§ **Source data**:
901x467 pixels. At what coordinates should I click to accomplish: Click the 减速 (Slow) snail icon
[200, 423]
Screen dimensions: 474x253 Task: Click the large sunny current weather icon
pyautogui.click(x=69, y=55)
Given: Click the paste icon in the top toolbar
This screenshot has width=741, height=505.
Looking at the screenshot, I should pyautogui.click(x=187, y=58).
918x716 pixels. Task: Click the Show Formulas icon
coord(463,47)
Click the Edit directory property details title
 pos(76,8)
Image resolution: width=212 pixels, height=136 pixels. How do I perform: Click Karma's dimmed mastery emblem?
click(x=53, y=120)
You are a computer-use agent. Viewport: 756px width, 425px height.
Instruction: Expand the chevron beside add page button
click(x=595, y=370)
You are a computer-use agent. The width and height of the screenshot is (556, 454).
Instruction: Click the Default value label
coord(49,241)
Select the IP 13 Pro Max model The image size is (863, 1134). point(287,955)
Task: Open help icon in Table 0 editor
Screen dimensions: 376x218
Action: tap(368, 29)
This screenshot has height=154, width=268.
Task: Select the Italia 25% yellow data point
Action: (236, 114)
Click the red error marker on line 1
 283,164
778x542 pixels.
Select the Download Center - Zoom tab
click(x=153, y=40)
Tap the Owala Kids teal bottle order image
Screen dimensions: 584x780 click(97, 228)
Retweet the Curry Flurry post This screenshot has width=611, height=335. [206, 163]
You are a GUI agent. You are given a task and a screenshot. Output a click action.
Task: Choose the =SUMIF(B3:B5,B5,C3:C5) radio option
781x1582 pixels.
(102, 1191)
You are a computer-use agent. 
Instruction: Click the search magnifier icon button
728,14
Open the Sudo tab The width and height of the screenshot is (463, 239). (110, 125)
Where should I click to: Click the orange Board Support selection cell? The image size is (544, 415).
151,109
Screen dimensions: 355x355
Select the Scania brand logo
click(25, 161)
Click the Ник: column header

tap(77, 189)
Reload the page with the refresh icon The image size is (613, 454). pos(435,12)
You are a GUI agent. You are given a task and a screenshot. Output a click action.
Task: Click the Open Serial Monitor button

§ **Work item**: Transcribe the records above exactly.

§ **Solution to the problem**:
901x467 pixels. At what coordinates should I click to accomplish: Click the 减速 (Slow) snail icon
[200, 423]
Screen dimensions: 474x253 Task: Click the large sunny current weather icon
pyautogui.click(x=69, y=55)
Given: Click the paste icon in the top toolbar
This screenshot has width=741, height=505.
Looking at the screenshot, I should pyautogui.click(x=187, y=58).
918x716 pixels. Task: Click the Show Formulas icon
coord(463,47)
Click the Edit directory property details title
 pos(76,8)
Image resolution: width=212 pixels, height=136 pixels. How do I perform: Click Karma's dimmed mastery emblem?
click(x=53, y=120)
You are a computer-use agent. Viewport: 756px width, 425px height.
Instruction: Expand the chevron beside add page button
click(x=595, y=370)
You are a computer-use agent. The width and height of the screenshot is (556, 454).
Instruction: Click the Default value label
coord(49,241)
Select the IP 13 Pro Max model The image size is (863, 1134). point(287,955)
Task: Open help icon in Table 0 editor
Screen dimensions: 376x218
Action: tap(368, 29)
This screenshot has height=154, width=268.
Task: Select the Italia 25% yellow data point
Action: (236, 114)
Click the red error marker on line 1
 283,164
778x542 pixels.
Select the Download Center - Zoom tab
click(x=153, y=40)
Tap the Owala Kids teal bottle order image
Screen dimensions: 584x780 click(97, 228)
Retweet the Curry Flurry post This screenshot has width=611, height=335. [206, 163]
You are a GUI agent. You are given a task and a screenshot. Output a click action.
Task: Choose the =SUMIF(B3:B5,B5,C3:C5) radio option
781x1582 pixels.
(102, 1191)
You are a computer-use agent. 
Instruction: Click the search magnifier icon button
728,14
Open the Sudo tab The width and height of the screenshot is (463, 239). (110, 125)
Where should I click to: Click the orange Board Support selection cell? The image size is (544, 415).
151,109
Screen dimensions: 355x355
Select the Scania brand logo
click(25, 161)
Click the Ник: column header

tap(77, 189)
Reload the page with the refresh icon The image size is (613, 454). pos(435,12)
You are a GUI agent. You are given a task and a screenshot. Output a click action.
Task: Click the Open Serial Monitor button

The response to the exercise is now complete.